Salted Caramel Frosting with Dark Chocolate Ganache

It’s that time of year again, the husband’s birthday! 2 years ago is when I really started getting into making fondant cakes with my first one: the iphone cake. I’m still proudest of this cake due to the time it took to make and the level of detail, and the fact that the fondant came out perfectly on my first attempt ever!

Last year I made the steak cake. This was actually incredibly easy, but I love this one since I think the mashed potatoes (whipped cream cheese) and the fondant peas and carrots look so realistic. The steak came out a little more “cartoony” than I wanted, but overall I was still impressed and my husband loved it too!

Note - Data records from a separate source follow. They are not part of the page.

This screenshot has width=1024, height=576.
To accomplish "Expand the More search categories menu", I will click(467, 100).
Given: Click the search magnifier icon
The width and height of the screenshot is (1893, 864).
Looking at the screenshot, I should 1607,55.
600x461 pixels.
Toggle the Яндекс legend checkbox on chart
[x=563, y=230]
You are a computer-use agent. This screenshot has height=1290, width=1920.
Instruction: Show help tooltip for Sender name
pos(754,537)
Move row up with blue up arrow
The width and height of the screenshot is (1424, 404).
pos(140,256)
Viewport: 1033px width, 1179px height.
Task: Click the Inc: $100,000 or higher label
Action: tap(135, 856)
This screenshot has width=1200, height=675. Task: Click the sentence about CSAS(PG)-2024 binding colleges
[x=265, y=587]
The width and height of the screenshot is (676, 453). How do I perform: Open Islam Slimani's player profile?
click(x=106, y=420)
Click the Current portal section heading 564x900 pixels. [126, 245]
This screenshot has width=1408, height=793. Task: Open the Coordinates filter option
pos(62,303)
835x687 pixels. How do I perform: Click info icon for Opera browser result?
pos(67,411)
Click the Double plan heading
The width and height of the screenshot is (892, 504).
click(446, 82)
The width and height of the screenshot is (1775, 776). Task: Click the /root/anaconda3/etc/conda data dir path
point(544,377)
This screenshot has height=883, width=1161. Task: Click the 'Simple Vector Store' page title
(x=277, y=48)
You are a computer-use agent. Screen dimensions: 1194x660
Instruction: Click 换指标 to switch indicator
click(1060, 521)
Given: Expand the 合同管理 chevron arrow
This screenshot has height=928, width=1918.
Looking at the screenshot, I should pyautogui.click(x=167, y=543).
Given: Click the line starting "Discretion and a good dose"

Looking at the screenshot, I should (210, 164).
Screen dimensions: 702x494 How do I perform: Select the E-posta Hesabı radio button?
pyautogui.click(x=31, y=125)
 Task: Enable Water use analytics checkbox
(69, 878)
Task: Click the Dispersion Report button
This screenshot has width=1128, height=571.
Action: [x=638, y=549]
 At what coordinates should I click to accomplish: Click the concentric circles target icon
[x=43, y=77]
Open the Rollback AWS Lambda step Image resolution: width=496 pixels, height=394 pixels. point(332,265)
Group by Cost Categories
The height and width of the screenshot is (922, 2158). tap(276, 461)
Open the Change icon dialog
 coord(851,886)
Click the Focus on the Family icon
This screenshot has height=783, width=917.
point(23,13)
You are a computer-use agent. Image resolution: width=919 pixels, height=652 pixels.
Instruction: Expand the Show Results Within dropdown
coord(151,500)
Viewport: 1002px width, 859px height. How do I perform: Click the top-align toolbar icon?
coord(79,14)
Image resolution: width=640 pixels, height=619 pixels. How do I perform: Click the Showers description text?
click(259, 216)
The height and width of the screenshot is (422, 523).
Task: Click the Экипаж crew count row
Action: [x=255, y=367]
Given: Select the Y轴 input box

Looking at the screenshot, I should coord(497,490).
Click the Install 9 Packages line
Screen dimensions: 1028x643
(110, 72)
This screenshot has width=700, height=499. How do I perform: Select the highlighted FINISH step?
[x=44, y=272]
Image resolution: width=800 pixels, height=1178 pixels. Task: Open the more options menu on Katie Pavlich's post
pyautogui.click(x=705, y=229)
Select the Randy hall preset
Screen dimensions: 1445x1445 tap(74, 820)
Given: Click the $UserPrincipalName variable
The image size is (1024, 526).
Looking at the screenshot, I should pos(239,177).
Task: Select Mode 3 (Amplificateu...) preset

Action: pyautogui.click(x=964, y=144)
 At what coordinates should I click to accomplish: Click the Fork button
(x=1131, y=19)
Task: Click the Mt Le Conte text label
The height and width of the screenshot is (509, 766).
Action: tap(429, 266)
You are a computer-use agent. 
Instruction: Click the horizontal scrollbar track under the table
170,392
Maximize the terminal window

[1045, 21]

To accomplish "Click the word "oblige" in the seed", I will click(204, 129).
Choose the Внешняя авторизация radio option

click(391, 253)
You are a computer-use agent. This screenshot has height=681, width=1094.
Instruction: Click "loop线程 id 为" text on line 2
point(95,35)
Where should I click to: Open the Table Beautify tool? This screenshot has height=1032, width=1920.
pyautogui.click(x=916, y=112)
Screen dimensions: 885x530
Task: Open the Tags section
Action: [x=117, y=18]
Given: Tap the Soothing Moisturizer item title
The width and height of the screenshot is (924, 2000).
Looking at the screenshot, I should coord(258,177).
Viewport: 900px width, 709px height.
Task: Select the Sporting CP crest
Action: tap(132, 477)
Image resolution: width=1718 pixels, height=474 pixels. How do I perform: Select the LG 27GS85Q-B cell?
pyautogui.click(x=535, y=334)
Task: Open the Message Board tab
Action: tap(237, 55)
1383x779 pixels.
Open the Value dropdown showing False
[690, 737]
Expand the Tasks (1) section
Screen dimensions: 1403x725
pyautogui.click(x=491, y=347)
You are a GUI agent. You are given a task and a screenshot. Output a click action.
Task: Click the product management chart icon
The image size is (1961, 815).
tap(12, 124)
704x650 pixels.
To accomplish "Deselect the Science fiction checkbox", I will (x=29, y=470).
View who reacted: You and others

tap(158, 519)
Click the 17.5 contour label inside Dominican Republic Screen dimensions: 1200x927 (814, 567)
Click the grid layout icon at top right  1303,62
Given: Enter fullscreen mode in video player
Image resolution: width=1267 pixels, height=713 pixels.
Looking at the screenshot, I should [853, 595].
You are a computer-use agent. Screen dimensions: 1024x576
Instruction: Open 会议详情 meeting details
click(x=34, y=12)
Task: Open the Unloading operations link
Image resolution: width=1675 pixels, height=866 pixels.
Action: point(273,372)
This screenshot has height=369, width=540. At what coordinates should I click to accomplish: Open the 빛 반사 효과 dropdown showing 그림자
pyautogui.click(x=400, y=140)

This year I knew I wanted to do something about our Mustang, and came up with the idea of making the Mustang car key cake with a checkered racing flag. I modeled this exactly after our car key replicating the ridges on the key itself. I printed a stencil of the pony and traced it onto the rolled fondant and used a sharp steak knife to cut it out. I’ve used an exacto knife on past cakes and I found it harder to use. Since I rarely make the cake from scratch and normally use boxed, everyone judging right now can kiss mine and Betty Crocker’s ass, I always like to step up my game with making a delicious frosting. I was inspired from a cookbook my brother gave me, The Dahlia Bakery, to make a salted caramel frosting. I also melted a bar of dark chocolate to make a ganache which I poured over the cake first and let it harden before frosting.